Q&A with Judy Brown, co-owner with Carolyn Kosabeck of Three Generation Watercolourists

Local artist Judy Brown at her studio

How did you get started as an artist?
I have been interested in arts and crafts for as long as I can remember. My mother was very creative and artistic, so I grew up with her as a model and teacher. As a child I did a lot of sketching and drawing, and when I was about 12, my father suggested that I make up a portfolio. He took that collection of pieces to a professional artist and asked him to critique my work. The artist did a wonderful job, pointing out the strengths and weaknesses in my artwork very seriously. His encouragement gave my work a validity. My mother began oil painting about when us kids began to leave home, and she used to come to visit us from Toronto during her spring break and with my dad in the summer. We would paint together in oils. When Adult Further Education offered a course in watercolour I was very excited to try it out. Once I did, I was hooked. I bought my mother a brush and some paint, and we both lost ourselves in the wonder of watercolour.

Who are the three generations?
The Three Generations are my mother, myself and my daughter, Carolyn Kosabeck. My mother and I had two women shows for many years. Carolyn began painting when she was very young and grew up surrounded by and experimenting in art. When she started showing her work with us, people commented on the three generations and the name stuck. Unfortunately, my mother passed away three years ago in May at 90 years old. She was still drawing and painting right until the week she died. Although there are just the two of us now, I guess we still have three generations of experience in art altogether. Carolyn and I are partners. We show together and team teach.

It says you are a watercolour artist, but you also work with other mediums. What is your current favourite medium to work with?
My favourite medium is still watercolour. There is so much to learn, so many skills to develop in watercolour. The challenge and the wonder of the paint mixing and moving on the paper depends on so many factors, the particular paint, the type of paper, the brush, the moisture, the tilt. Every painting is a beautiful experiment. Skill and practice can improve your painting, but there is still that element of not knowing exactly what will happen. I always say watercolour is the thinking person’s medium. You have to plan ahead, have to have learned what might happen and then work with the surprises. Watching the colours mix and mingle is fascinating.

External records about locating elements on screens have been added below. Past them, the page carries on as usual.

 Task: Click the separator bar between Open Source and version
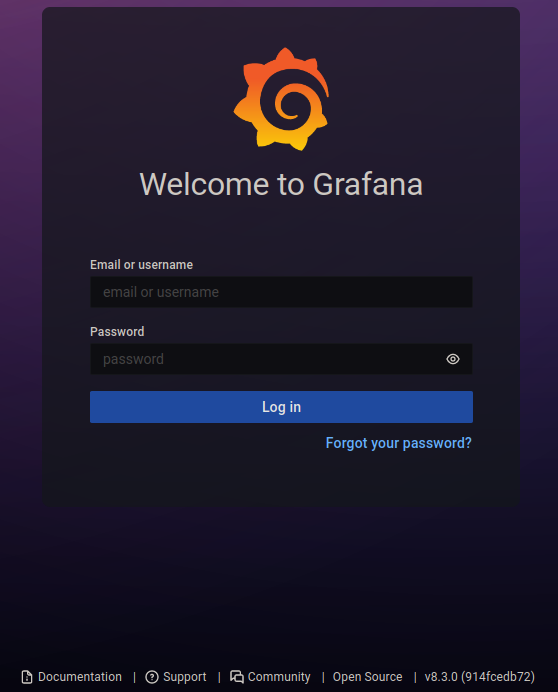tap(415, 677)
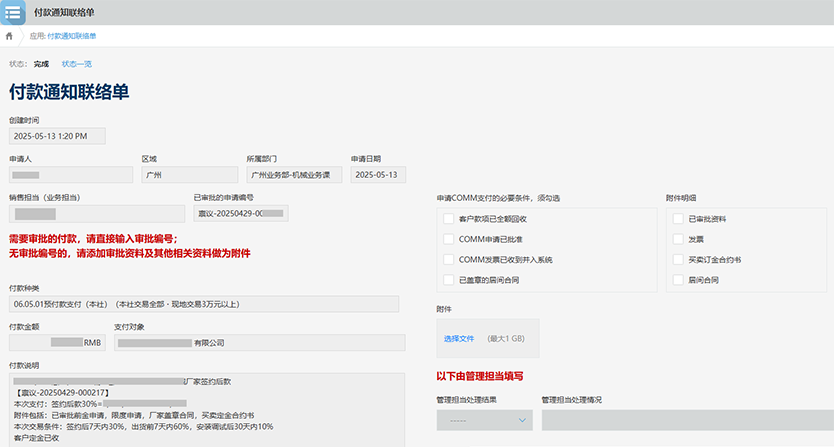
Task: Click the 付款种类 field
Action: tap(203, 304)
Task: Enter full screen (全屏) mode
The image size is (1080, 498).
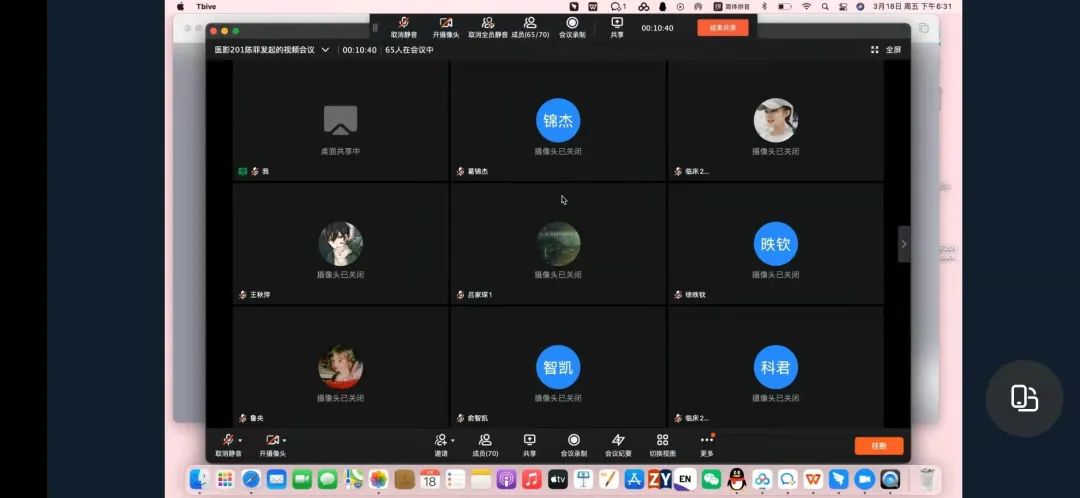Action: (886, 49)
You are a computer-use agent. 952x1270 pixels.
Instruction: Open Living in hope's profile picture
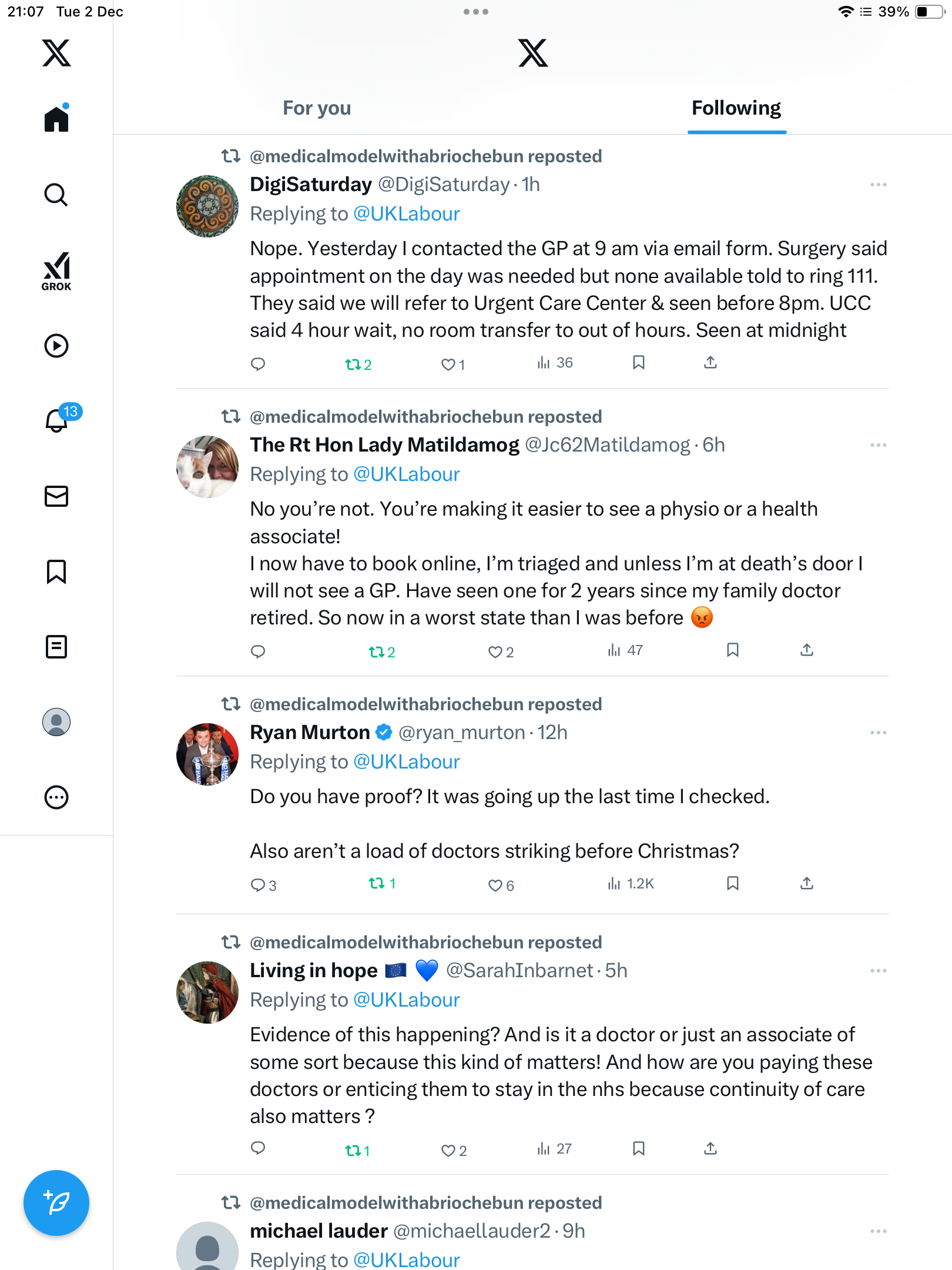(207, 992)
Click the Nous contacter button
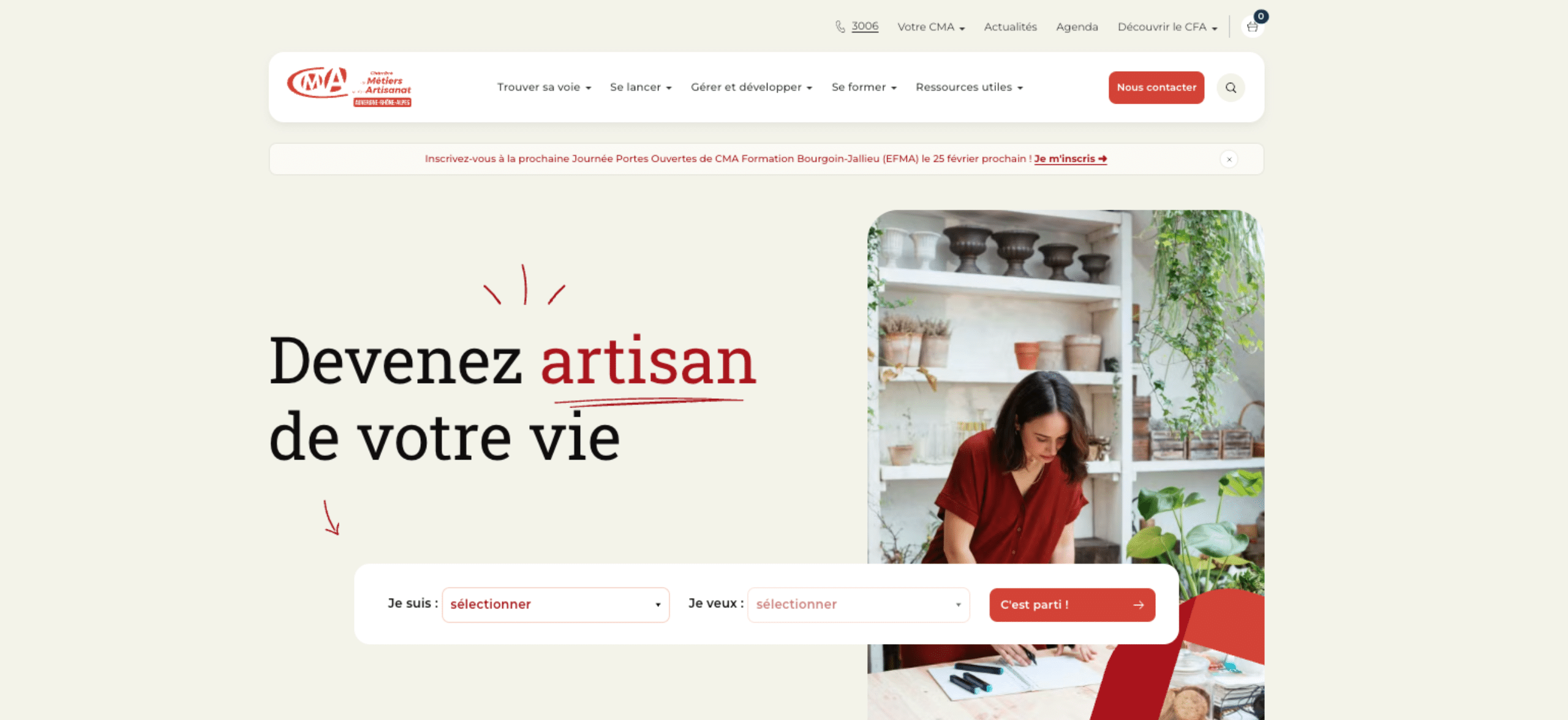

What is the most difficult medium you have worked with?
Watercolour is the most difficult in that it requires a lot of knowledge and skill. But, to me, it’s the most satisfying. Painting with alcohol inks is also a challenge because, again, the paint moves on its own.

Where do you get your inspiration?
Carolyn and I paint from our own photos. The amazing world around us is our inspiration.

Do you offer custom paintings?
Both Carolyn and I have done commissions.

What other mediums do you work with?
Over the past few years, I have begun working with fibre – felting, weaving and spinning wool. I love the feel of the wool and felting has some of the same elements of excitement, surprise and satisfaction that watercolour has. You make a plan and have an idea, but what you end up with is not always what you had envisioned. The artist’s job is to work with the qualities and vagaries of the medium. Felting is matting and condensing wool. It is like sculpturing either three-dimensional objects or two-dimensional pictures, wall hangings or items like scarves. I needle felt miniature animals mostly and wet felt hats and scarves. Some pieces, like felted paintings, are a combination of the two techniques.

My basement studio has class sets of just about every medium you can think of. We teach acrylic, watercolour, pen and ink, pastels, alcohol ink, scratch board, felting, drawing, sketching, sculpture and other media.

How often do you teach classes?
In Spirit River we usually teach two sessions of six week courses a year in the fall and in the spring. We usually offer Kid’s Art for six- to 10-year-olds and 10- to 14-year-olds as well as an afternoon adult class and an evening adult class. Each class is two hours long, and the course includes a variety of media. All supplies are included so that the students can try out various kinds of art.

We also teach workshops in Spirit River and the surrounding communities, including Fairview, Dawson Creek and possibly Beaverlodge in the future. We volunteer at the local schools when we are asked and have the time. During the fall and winter, we teach a weekly watercolour class for seniors at Pleasant View Lodge.

Carolyn has taught the drawing and painting part of Fairview’s Artist at School Program and their banner program for over 10 years. I am her assistant for that.

Is there a maximum number of people you prefer in each class?
Because there are two of us and we are used to teaching full school classes we can handle 20 or more students. A class of 12-15 is best for the space we have in our basement studio.

How do you get people to bring out their “inner artist”?
Teaching a foundation of basic skills and knowledge of the medium allows the students to experiment and create. We encourage students to enjoy themselves and try to instill the confidence to try by breaking the process down into manageable steps. Our motto is, “There is no wrong way to do art. If it pleases you, it is right.” Art is done for the enjoyment, entertainment, creativity and self-satisfaction it gives the artist first and then the audience. We enjoy watching students surprise themselves with their own creativity.